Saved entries
====================

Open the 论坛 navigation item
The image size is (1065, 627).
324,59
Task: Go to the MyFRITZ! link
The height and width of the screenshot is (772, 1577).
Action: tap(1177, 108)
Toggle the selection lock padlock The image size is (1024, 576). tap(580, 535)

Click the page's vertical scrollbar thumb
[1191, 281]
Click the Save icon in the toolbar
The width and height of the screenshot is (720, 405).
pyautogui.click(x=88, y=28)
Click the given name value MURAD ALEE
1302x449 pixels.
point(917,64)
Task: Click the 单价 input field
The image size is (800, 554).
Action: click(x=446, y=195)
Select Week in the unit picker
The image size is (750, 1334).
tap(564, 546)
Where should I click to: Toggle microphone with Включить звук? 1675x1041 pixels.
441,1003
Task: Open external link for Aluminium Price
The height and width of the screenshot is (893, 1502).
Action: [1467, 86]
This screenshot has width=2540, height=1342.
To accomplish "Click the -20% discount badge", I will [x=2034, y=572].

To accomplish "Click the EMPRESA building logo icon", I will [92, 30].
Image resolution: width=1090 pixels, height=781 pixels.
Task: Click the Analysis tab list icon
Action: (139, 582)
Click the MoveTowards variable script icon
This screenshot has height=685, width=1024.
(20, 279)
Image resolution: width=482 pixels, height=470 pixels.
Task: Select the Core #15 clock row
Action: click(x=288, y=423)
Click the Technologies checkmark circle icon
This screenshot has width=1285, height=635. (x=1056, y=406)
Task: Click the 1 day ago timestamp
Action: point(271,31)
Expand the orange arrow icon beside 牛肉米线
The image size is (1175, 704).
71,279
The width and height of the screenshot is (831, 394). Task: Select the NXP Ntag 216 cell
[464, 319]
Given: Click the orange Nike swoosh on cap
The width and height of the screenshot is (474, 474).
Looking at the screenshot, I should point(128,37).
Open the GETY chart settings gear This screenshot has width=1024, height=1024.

====================

--- Task directions ---
Every line holding the word "link" should be copied out of the records above.

--- Output of the task ---
Task: Go to the MyFRITZ! link
Task: Open external link for Aluminium Price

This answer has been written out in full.